文档摘录:

在疾病相关的组装因子方向,课题组研究了SDS疾病同源蛋白Sdo1在酵母核糖体大亚基组装过程的分子机制(Schwachman-Bodian-Diamond syndrome, 由60S组装因子SBDS突变造成),并发现Sdo1可能的一种新功能--感受特定的细胞生长压力从而调节细胞内整体蛋白翻译能力(以通讯作者发表于Protein & Cell, 2016)。
(1.3) 原核和真核蛋白翻译调控(NSMB, 2014, 2015, 2016; eLife, 2015; Nucleic Acids Res, 2015; Nature, 2017)

任务要求:
请根据文档摘录回答以下问题:
(a) Schwachman-Bodian-Diamond syndrome 由哪种组装因子的突变造成?
(b) 关于Sdo1的研究以通讯作者身份发表于哪份期刊,哪一年?
(c) 编号为(1.3)的研究方向名称是什么?
请仅依据文档摘录作答。

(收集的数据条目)
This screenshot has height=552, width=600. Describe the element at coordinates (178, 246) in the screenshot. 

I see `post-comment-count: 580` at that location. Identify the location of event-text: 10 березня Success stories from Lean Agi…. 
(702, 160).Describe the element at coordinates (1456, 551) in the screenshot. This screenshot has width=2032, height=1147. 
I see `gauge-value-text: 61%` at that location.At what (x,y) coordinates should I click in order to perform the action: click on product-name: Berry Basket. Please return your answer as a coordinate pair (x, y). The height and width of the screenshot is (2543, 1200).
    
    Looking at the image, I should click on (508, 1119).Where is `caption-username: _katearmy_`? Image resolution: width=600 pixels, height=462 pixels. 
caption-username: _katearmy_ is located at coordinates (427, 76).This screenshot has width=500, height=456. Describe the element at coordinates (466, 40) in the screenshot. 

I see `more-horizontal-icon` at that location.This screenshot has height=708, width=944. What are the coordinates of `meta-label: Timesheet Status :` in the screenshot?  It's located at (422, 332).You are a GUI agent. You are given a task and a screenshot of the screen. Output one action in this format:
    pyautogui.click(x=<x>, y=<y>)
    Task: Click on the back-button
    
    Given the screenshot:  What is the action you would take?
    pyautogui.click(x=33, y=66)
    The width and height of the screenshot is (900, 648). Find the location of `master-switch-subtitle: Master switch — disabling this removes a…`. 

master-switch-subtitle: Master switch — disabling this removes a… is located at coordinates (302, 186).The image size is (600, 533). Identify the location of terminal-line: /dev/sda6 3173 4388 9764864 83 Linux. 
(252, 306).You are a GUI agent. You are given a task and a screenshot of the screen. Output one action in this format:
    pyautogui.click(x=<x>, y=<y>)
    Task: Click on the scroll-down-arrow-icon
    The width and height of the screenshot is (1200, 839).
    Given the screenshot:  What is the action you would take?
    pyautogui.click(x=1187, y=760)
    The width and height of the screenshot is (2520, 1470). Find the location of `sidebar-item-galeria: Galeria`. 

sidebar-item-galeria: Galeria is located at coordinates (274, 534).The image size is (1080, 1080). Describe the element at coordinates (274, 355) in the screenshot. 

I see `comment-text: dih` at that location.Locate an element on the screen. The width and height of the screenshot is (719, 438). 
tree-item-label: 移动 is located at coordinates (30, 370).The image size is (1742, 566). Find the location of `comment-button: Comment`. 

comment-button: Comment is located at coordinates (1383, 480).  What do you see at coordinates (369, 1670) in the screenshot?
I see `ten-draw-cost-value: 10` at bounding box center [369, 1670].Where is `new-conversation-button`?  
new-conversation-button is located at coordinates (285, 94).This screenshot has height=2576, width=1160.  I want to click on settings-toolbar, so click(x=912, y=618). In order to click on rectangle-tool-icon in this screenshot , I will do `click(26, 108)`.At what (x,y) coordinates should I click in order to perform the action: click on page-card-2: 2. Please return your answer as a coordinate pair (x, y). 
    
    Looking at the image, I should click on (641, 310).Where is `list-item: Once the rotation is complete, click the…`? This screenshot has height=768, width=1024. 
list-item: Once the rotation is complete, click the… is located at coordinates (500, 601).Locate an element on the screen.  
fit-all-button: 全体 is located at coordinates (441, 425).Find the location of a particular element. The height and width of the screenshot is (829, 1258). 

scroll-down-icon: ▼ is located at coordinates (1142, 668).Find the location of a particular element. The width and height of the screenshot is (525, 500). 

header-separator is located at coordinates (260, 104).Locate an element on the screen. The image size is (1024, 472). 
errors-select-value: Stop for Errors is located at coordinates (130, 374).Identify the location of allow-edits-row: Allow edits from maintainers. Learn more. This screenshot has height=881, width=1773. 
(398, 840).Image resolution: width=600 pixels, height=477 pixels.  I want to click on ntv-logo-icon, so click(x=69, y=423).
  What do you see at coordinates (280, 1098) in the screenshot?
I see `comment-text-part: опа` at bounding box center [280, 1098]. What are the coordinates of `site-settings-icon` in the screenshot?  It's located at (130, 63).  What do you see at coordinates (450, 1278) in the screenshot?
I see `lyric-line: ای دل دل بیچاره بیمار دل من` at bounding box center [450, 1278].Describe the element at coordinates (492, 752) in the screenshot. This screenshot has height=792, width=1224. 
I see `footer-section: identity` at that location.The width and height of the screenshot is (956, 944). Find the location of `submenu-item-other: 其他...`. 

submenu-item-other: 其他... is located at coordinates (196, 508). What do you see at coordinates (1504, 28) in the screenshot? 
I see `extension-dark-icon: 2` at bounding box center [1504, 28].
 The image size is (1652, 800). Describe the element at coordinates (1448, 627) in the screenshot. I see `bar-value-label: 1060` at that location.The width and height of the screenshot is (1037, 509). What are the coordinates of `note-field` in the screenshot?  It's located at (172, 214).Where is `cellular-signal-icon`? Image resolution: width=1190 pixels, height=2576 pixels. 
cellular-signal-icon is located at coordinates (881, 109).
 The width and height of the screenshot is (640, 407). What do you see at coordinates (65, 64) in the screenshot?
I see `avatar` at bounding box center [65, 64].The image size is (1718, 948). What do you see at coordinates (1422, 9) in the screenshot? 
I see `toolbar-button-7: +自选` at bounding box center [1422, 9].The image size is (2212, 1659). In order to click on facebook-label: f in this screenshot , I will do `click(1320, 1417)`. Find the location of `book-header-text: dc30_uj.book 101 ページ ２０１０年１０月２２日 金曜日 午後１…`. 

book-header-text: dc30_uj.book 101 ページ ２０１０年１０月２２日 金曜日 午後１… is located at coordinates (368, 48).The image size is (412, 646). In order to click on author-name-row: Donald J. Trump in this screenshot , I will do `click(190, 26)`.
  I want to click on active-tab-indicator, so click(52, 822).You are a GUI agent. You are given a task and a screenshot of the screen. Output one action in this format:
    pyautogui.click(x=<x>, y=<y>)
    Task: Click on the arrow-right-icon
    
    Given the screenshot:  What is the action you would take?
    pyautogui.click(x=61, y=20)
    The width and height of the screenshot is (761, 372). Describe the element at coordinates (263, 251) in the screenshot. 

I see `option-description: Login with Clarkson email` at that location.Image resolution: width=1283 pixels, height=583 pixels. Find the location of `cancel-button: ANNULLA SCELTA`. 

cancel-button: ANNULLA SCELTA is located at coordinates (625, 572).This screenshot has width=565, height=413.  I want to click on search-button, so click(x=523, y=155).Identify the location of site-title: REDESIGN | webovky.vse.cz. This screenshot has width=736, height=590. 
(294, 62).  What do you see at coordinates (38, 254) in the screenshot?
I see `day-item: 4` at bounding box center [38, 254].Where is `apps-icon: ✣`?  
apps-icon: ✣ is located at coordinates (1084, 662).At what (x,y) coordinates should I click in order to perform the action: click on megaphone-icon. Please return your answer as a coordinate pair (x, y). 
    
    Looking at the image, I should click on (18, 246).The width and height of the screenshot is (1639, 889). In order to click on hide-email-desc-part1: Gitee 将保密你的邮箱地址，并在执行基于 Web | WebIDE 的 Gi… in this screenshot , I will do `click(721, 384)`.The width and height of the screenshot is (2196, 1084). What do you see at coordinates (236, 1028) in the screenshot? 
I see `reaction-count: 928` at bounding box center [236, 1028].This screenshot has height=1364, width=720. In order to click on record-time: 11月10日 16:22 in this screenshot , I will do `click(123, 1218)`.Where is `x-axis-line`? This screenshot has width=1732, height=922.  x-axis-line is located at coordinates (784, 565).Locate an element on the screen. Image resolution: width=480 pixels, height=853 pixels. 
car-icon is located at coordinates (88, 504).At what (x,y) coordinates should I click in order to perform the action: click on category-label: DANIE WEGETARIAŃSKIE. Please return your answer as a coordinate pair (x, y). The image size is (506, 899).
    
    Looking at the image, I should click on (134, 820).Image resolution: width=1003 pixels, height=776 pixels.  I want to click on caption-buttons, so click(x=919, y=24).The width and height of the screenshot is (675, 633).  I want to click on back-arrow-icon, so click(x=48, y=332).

参考答案:
(a) 60S组装因子SBDS。
(b) Protein & Cell,2016年。
(c) 原核和真核蛋白翻译调控。